UF Prepares for New Veterinary Forensic Sciences Program
It's a case of CSI: Animal Kingdom.
UF and the ASPCA (The American Society for the Prevention of Cruelty to Animals) are forming the first veterinary forensic sciences program.
It is dedicated to the teaching, research and application of forensic science in the investigation and prosecution of crimes against animals.
Veterinarians, researchers, forensic specialists and students got a hands-on exercise at the Austin Carey Memorial Forest in Gainesville. It is part of a new program to help increase the number of professionals trained in forensic investigation of animal cruelty cases.
The partnership between UF and the ASPCA started a year ago. That's when the two institutions organized a conference on the use of forensic science to investigate animal cruelty.
Courses will include undergraduate and postgraduate courses and continuing education for veterinarians, animal control and law enforcement officers.
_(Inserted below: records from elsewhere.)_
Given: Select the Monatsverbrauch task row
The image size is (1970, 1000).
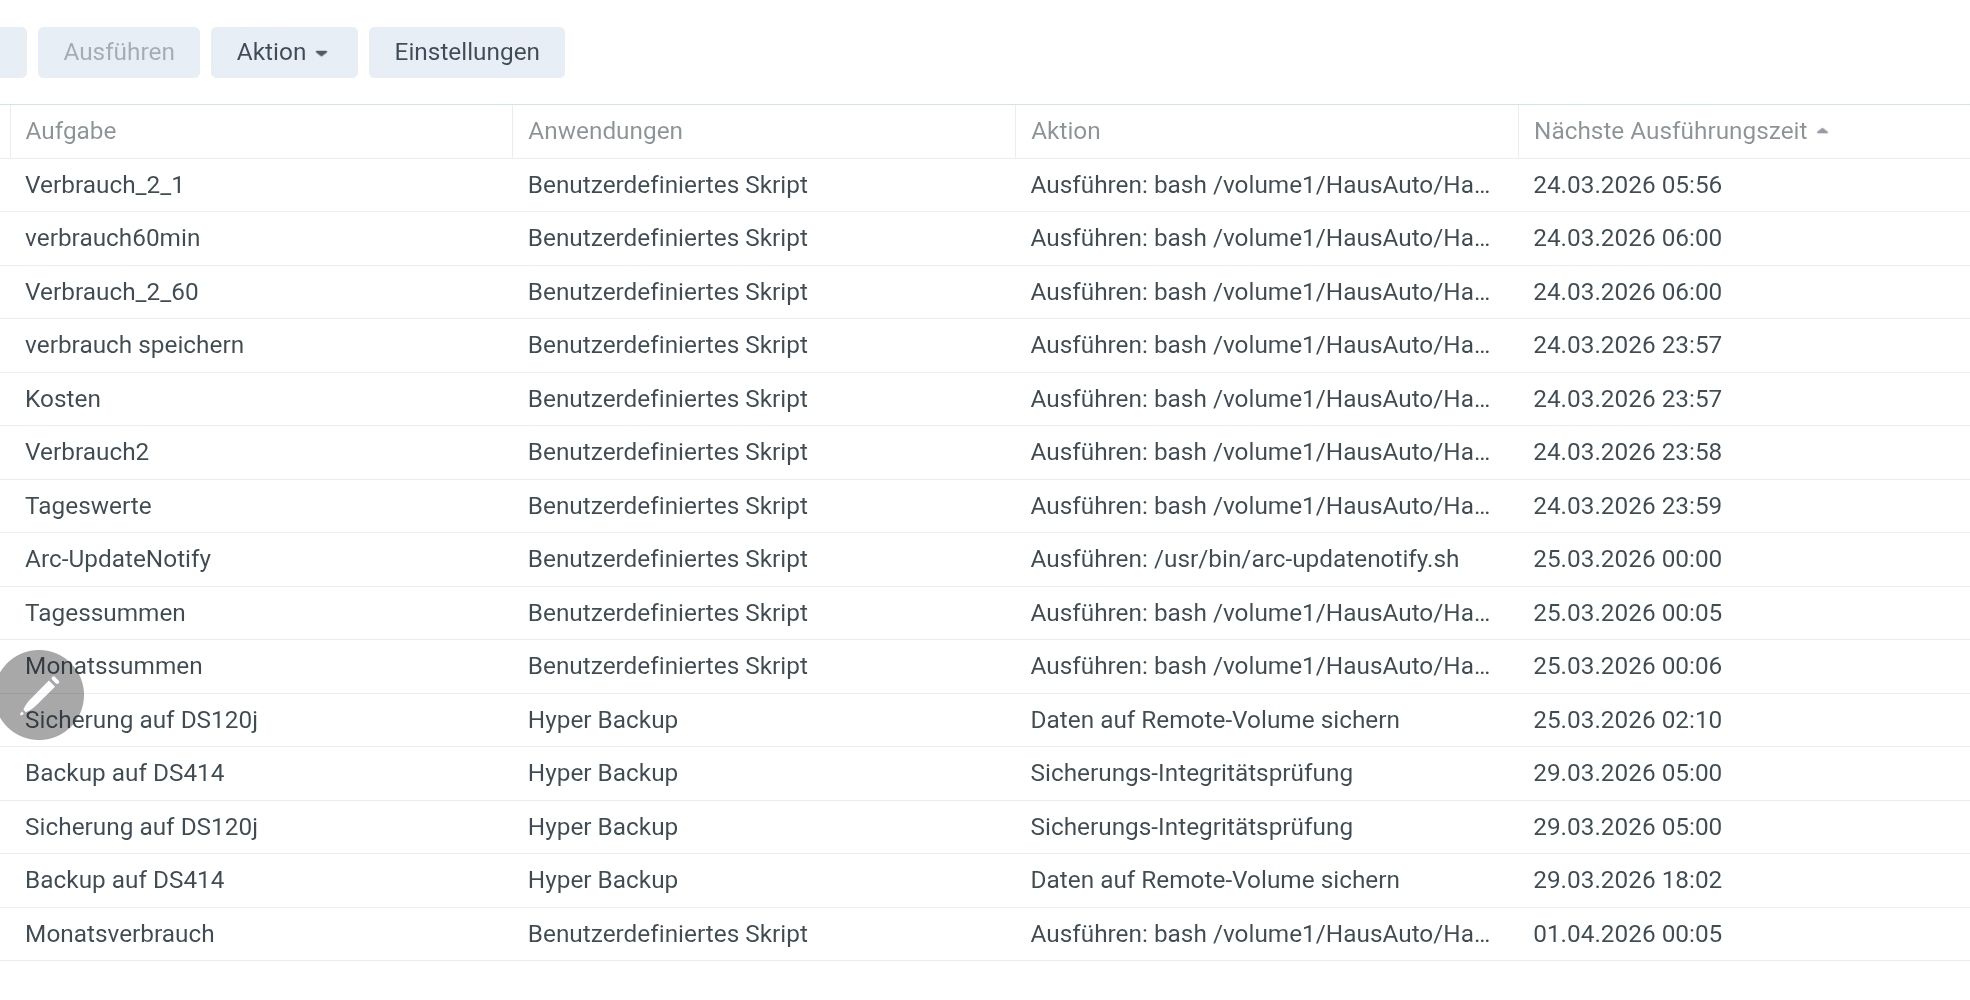Looking at the screenshot, I should click(x=119, y=934).
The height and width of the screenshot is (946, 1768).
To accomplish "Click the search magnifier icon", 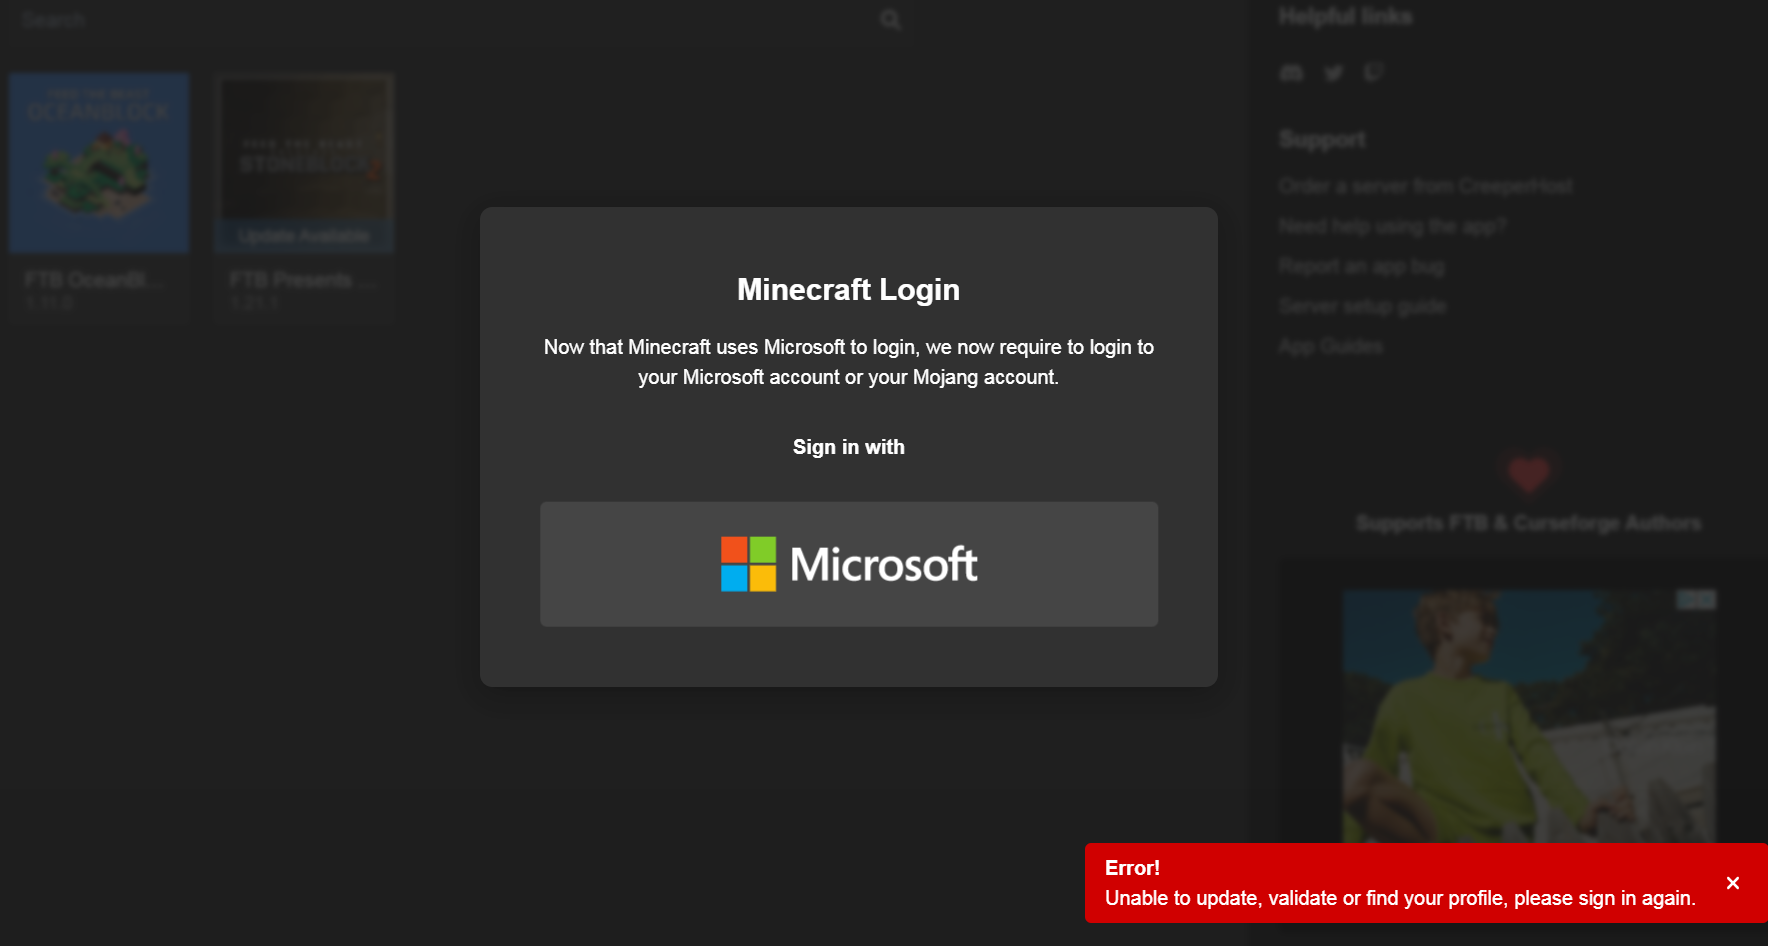I will click(x=889, y=18).
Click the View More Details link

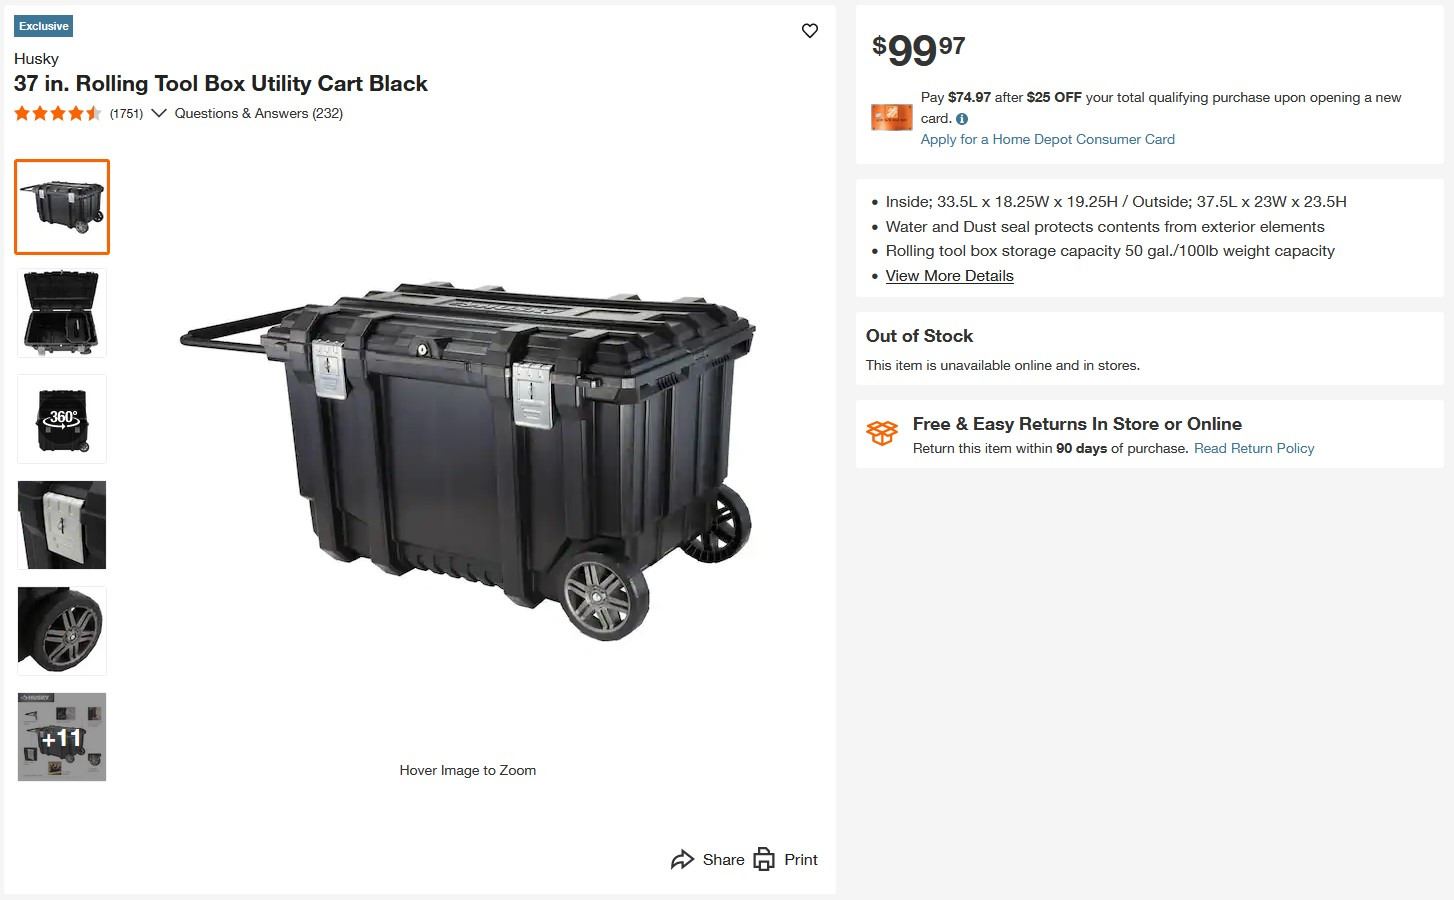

A three-day workshop set up by the ASPCA teaches participants the proper crime scene processing techniques, how to recover physical evidence and how to examine animal remains.
But it's not just a labor intensive course.
These crime fighters also attend lectures on what to expect each day before digging into their experiments.
The new program will be housed at the Maples Center on UF campus. UF said it is being established with an initial gift of $150,000 and committed ASPCA support for the next three years.